Other changes to seeds

Add a new exported function tar_seed_create() which creates target-specific pseudo-random number generator seeds.
Add an "RNG overlap" section in the tar_seed_create() help file to justify and defend how targets and tarchetypes approach pseudo-random numbers.
Add function tar_seed_set() which sets a seed and sets all the RNG algorithms to their defaults in the R installation of the user. Each target now uses tar_seed_set() function to set its seed before running its R command (#1139).
Deprecate tar_seed() in favor of the new tar_seed_get() function.

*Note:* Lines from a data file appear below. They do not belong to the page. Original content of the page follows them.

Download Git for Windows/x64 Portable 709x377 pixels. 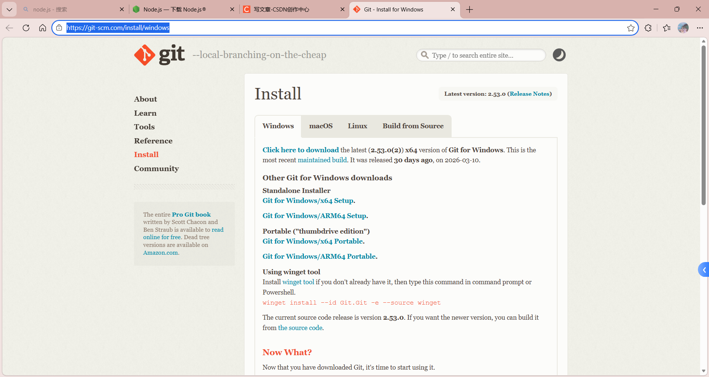(x=313, y=241)
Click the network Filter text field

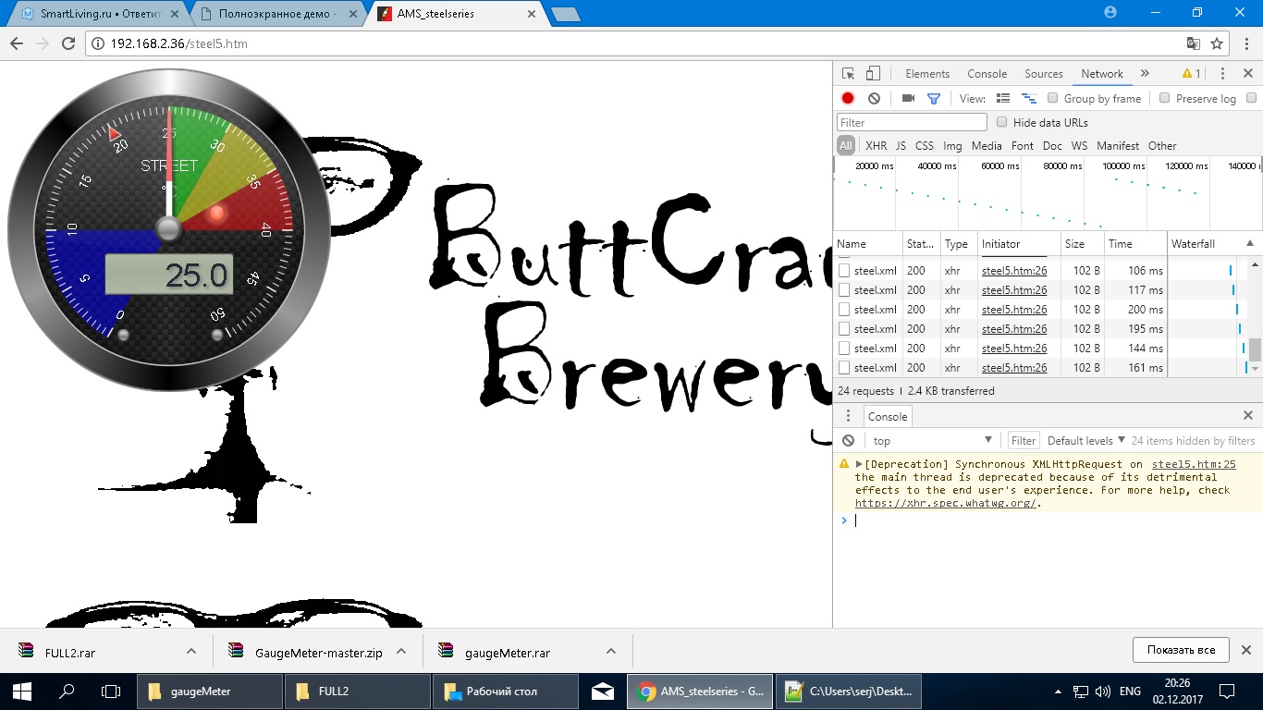point(912,122)
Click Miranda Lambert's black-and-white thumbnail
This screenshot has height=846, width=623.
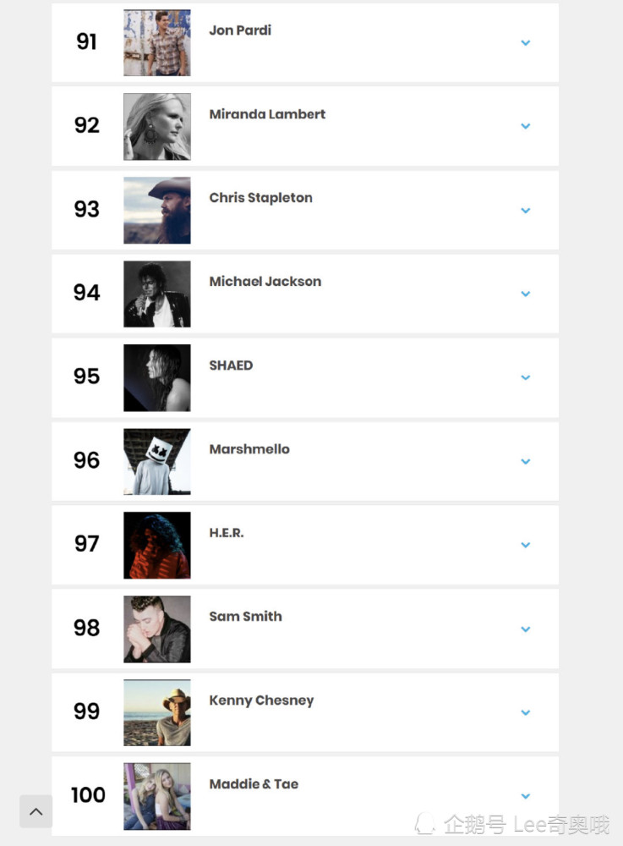157,126
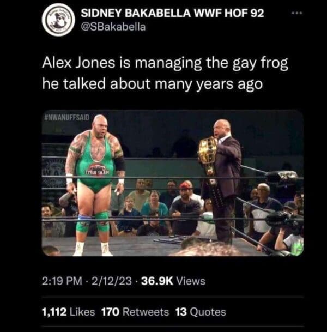Screen dimensions: 327x332
Task: View the 36.9K Views analytics
Action: click(173, 281)
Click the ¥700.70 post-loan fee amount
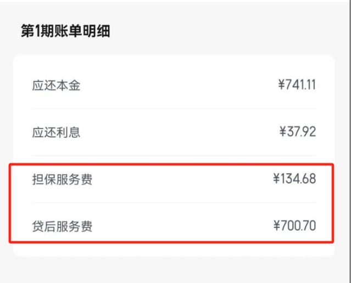Image resolution: width=351 pixels, height=283 pixels. [294, 226]
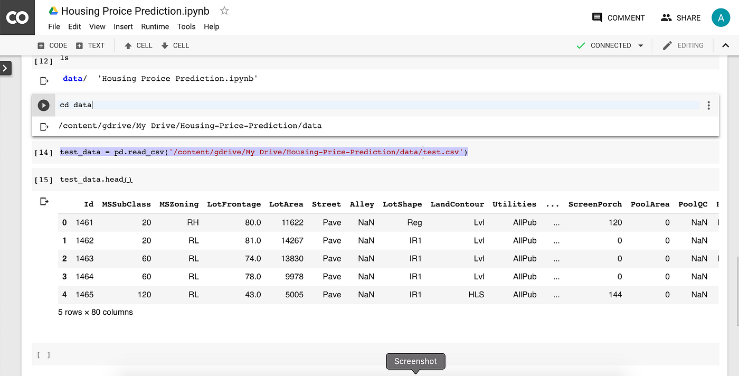
Task: Collapse the header with the chevron
Action: click(x=726, y=45)
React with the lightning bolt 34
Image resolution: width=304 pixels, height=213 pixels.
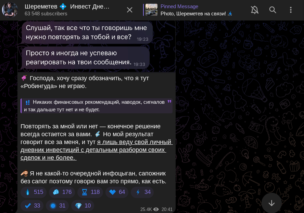coord(142,192)

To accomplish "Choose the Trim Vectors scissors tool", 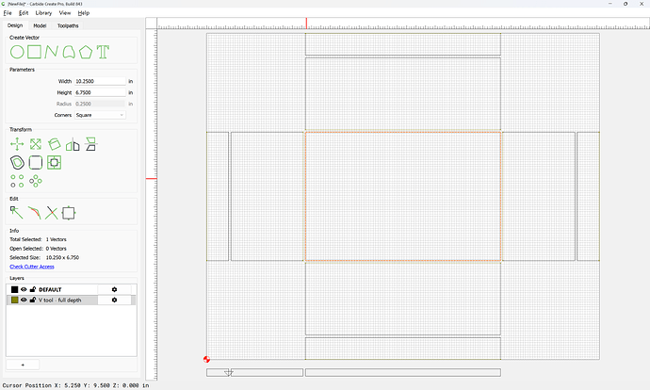I will [52, 213].
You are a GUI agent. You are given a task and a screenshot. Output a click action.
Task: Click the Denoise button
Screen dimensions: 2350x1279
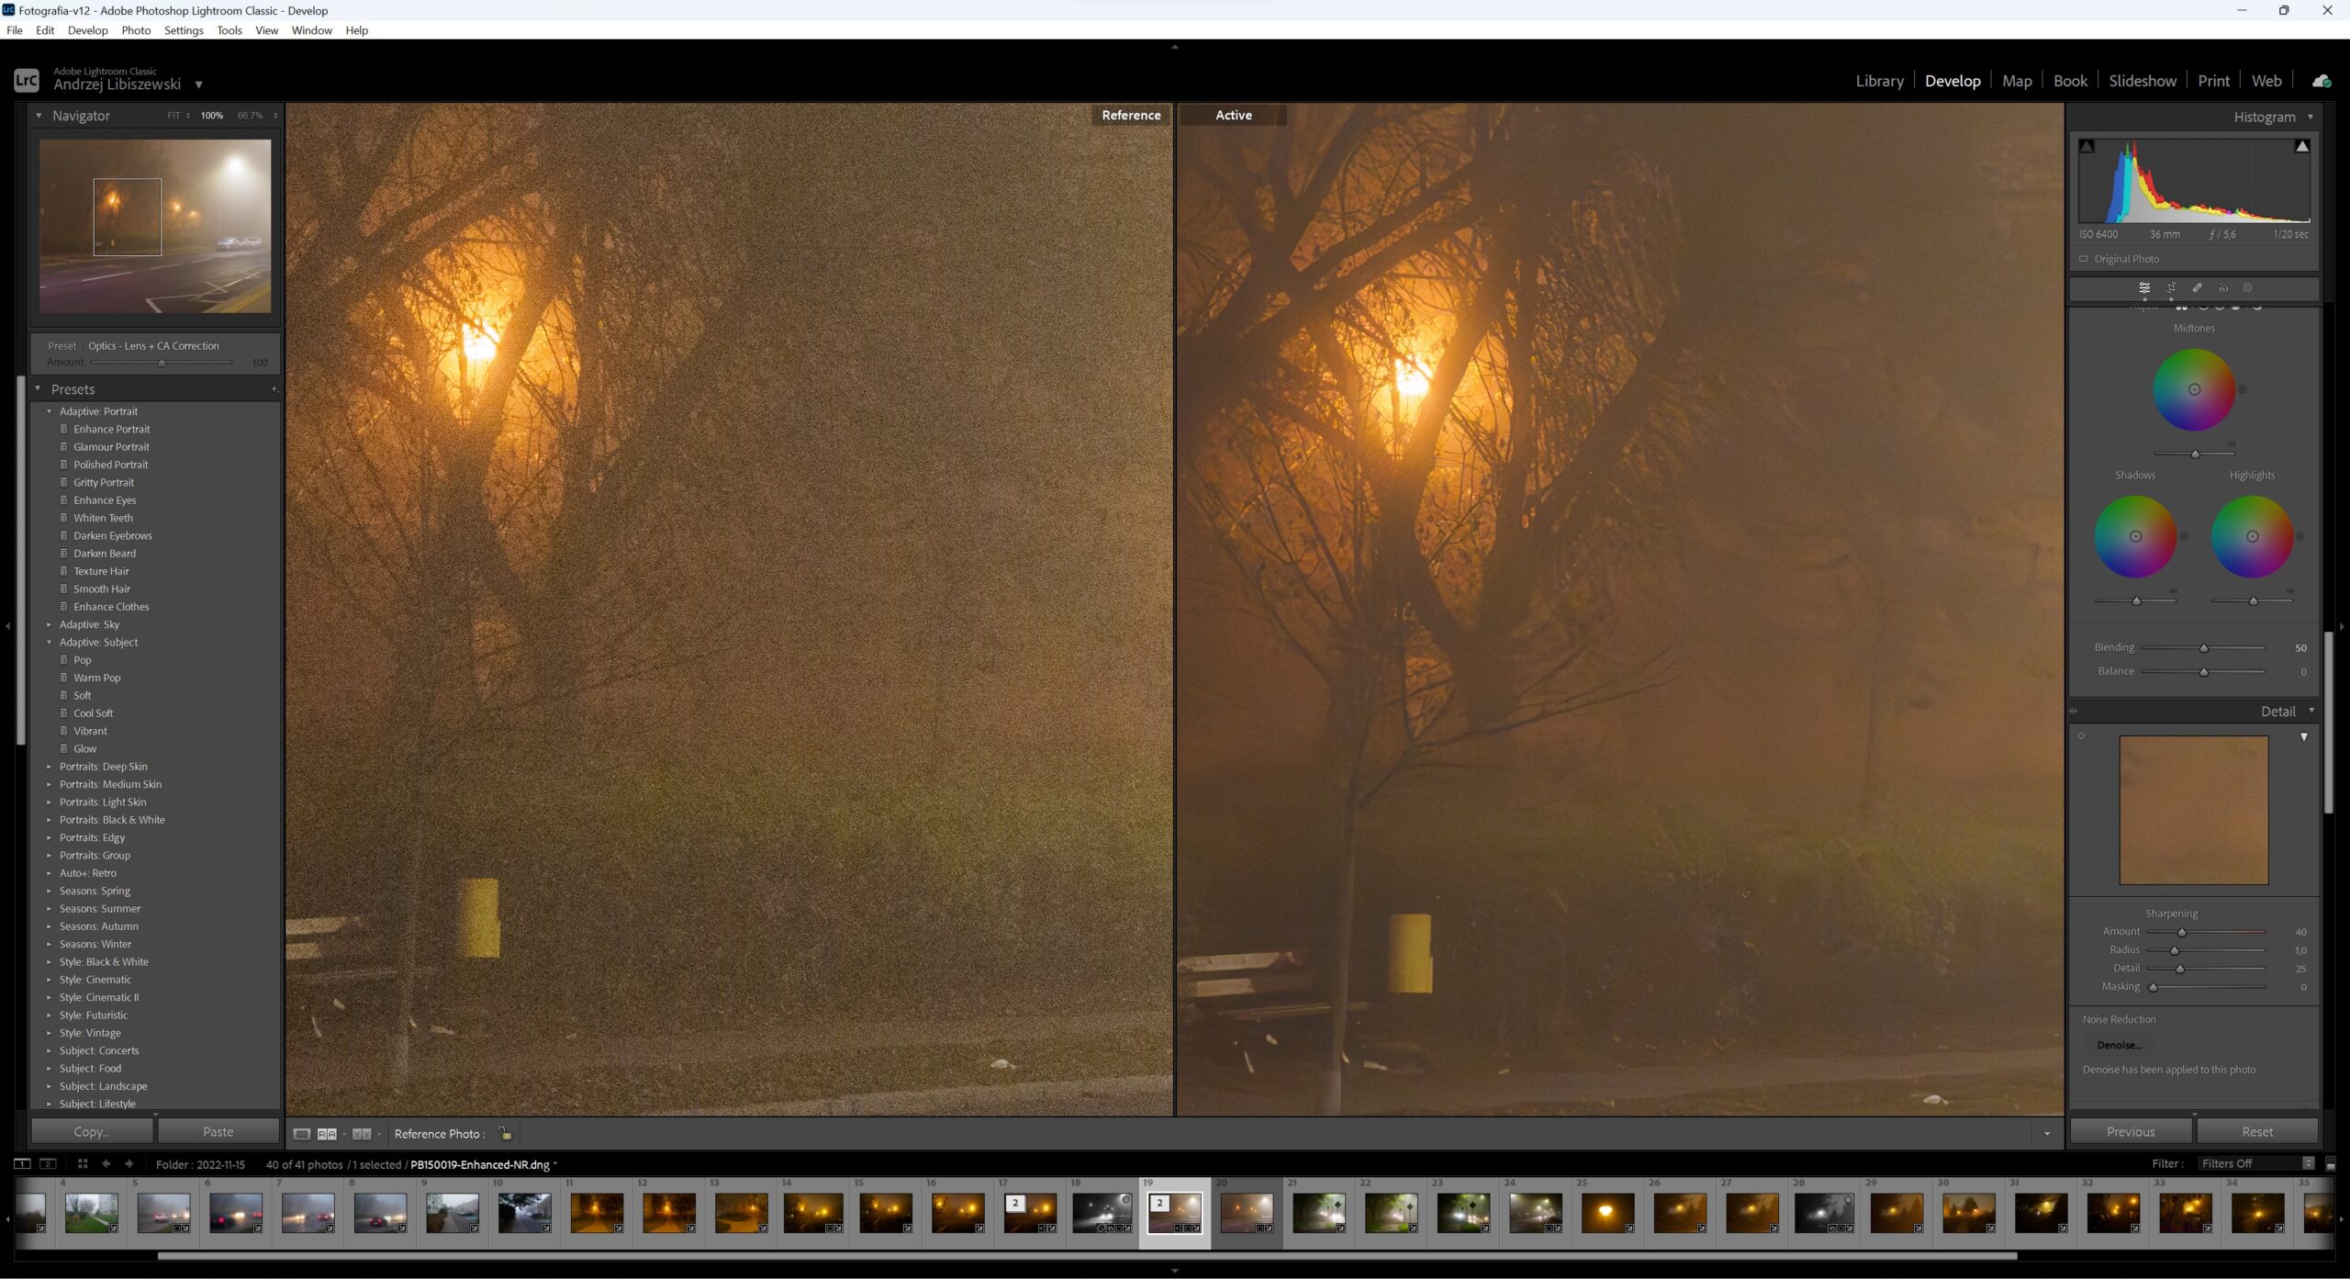2119,1045
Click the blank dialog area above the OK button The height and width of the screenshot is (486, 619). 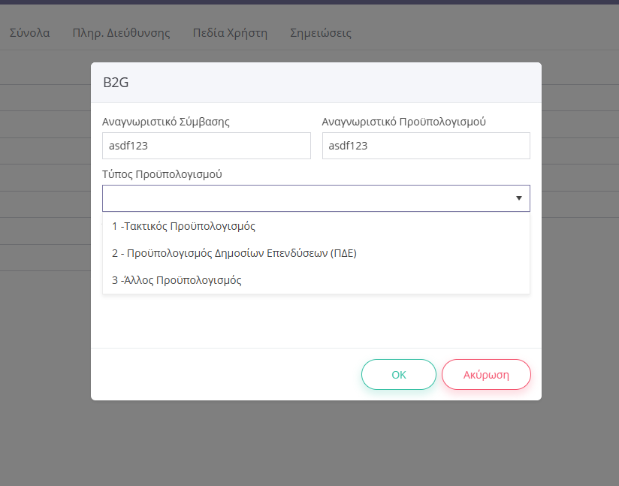316,321
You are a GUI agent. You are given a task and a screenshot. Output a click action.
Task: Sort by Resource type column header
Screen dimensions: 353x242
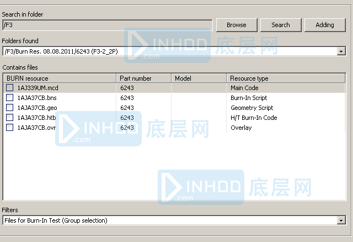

Other cloud storage improvements

For all cloud targets, check hashes in batched LIST requests instead of individual HEAD requests (#1172). Dramatically speeds up the process of checking if cloud targets are up to date.
For AWS S3 targets, tar_delete(), tar_destroy(), and tar_prune() now use efficient batched calls to delete_objects() instead of costly individual calls to delete_object() (#1171).
Add a new verbose argument to tar_delete(), tar_destroy(), and tar_prune().
Add a new batch_size argument to tar_delete(), tar_destroy(), and tar_prune().
Add new arguments page_size and verbose to tar_resources_aws() (#1172).
Add a new tar_unversion() function to remove version IDs from the metadata of cloud targets. This makes it easier to interact with just the current version of each target, as opposed to the version ID recorded in the local metadata.

Other improvements

Migrate to the changes in clustermq 0.9.0 (@mschubert).
In progress statuses, change "started" to "dispatched" and change "built" to "completed" (#1192).
Deprecate tar_started() in favor of tar_dispatched() (#1192).
Deprecate tar_built() in favor of tar_completed() (#1192).
Console messages from reporters say "dispatched" and "completed" instead of "started" and "built" (#1192).
The crew scheduling algorithm no longer waits on saturated controllers, and targets that are ready are greedily dispatched to crew even if all workers are busy (#1182, #1192). To appropriately set expectations for users, reporters print "dispatched (pending)" instead of "dispatched" if the task load is backlogged at the moment.
In the crew scheduling algorithm, waiting for tasks is now a truly event-driven process and consumes 5-10x less CPU resources (#1183). Only the auto-scaling of workers uses polling (with an inexpensive default polling interval of 0.5 seconds, configurable through seconds_interval in the controller).
Simplify stored target tracebacks.
Print the traceback on error.

1.3.2

7 months ago

targets 1.3.2

Try to fix function help files for CRAN.

1.3.1

7 months ago

targets 1.3.1

Add tar_config_projects() and tar_config_yaml() (#1153, @psychelzh).
Apply error modes to builder_wait_correct_hash() in target_conclude.tar_builder() (#1154, @gadenbuie).
Remove duplicated error message from builder_error_null().
Allow tar_meta_upload() and tar_meta_download() to avoid errors if one or more metadata files do not exist. Add a new argument strict to control error behavior.
Add new arguments meta, progress, process, and crew to control individual metadata files in tar_meta_upload(), tar_meta_download(), tar_meta_sync(), and tar_meta_delete().
Avoid newly deprecated arguments and functions in crew 0.5.0.9003 (https://github.com/wlnadau/crew/issues/131).
Allow tar_read() etc. inside a pipeline whenever it uses a different data store (#1158, @MilesMcBain).
Set seed = FALSE in future::future() (#1166, @svraka).
Add a new physics argument to tar_visnetwork() and tar_glimpse() (#925, @Bdblodgett-usgs).

1.3.0

8 months ago

targets 1.3.0

Invalidating changes

Because of these changes, upgrading to this version of targets will unavoidably invalidate previously built targets in existing pipelines. Your pipeline code should still work, but any targets you ran before will most likely need to rerun after the upgrade.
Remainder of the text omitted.